Why Web 2.0 requires End-To-End Performance Analysis and How to Do It

Web Site Performance is impacted by many factors and it also impacts your business. When a user interacts with the web site and it feels slow it can be caused by slowly executing JavaScript, massive DOM Manipulations, a slow network connection, latency, an overloaded web server, slow running server-side code or inefficient database queries. Web Applications have changed over the years – so has the performance anatomy of Web 1.0 vs. Web 2.0 Applications.In our two recent Webinars with Zappos and Monster the Performance Engineers of these two clients talked about the challenge of Web 2.0 Performance Management and how they use dynaTrace’s End-To-End Tracing capability to improve their web-sites end-user experience.

Performance Anatomy of a Web 1.0 vs. Web 2.0 Applications

In Web 1.0 all Application Logic happened on the server. The generated web page was transferred via the network to the browser which simply rendered the content. Performance Management was focused on the following items: performance of application code that generated the returned content, generated size of content, caching strategy and network performance.

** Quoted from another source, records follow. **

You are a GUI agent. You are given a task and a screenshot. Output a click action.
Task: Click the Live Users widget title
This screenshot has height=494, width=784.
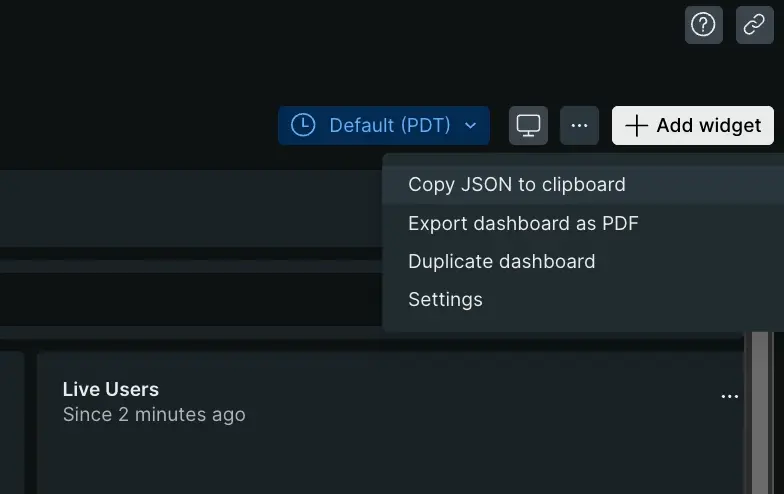pyautogui.click(x=110, y=389)
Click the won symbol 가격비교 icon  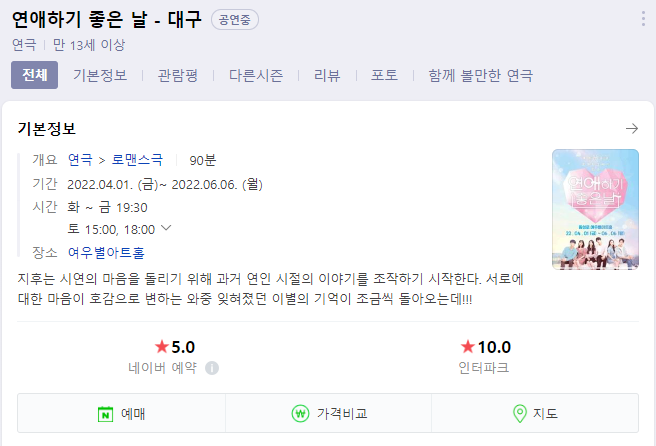coord(300,413)
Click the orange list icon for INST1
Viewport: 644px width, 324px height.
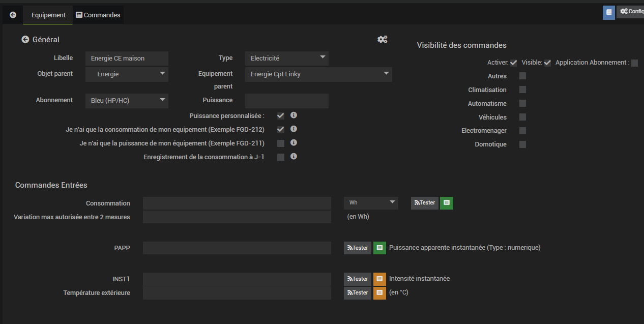point(379,279)
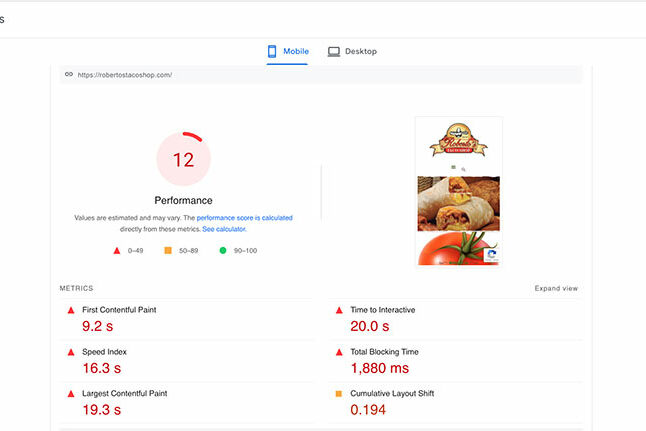Click the reCAPTCHA badge in the page preview
Image resolution: width=646 pixels, height=431 pixels.
point(491,255)
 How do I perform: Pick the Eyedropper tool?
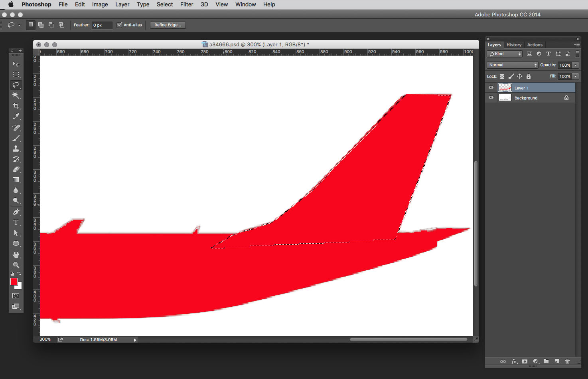16,116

Web 1.0 Performance Anatomy
Web 1.0 Performance Anatomy

When we look at a modern Web 2.0 Application we see that we have many more moving parts than with traditional Web 1.0 Applications. With Web 2.0 the application logic expanded from server-only to server-and-browser. JavaScript frameworks and more powerful browsers allow developers to leverage the browser as an application platform. Performance Management therefore needs to start at the browser and needs to span the full application platform starting at the JavaScript & Rendering Engine of the Browser over the Network (including asynchronously loaded content via AJAX/XHR) back to the Application Server and Database.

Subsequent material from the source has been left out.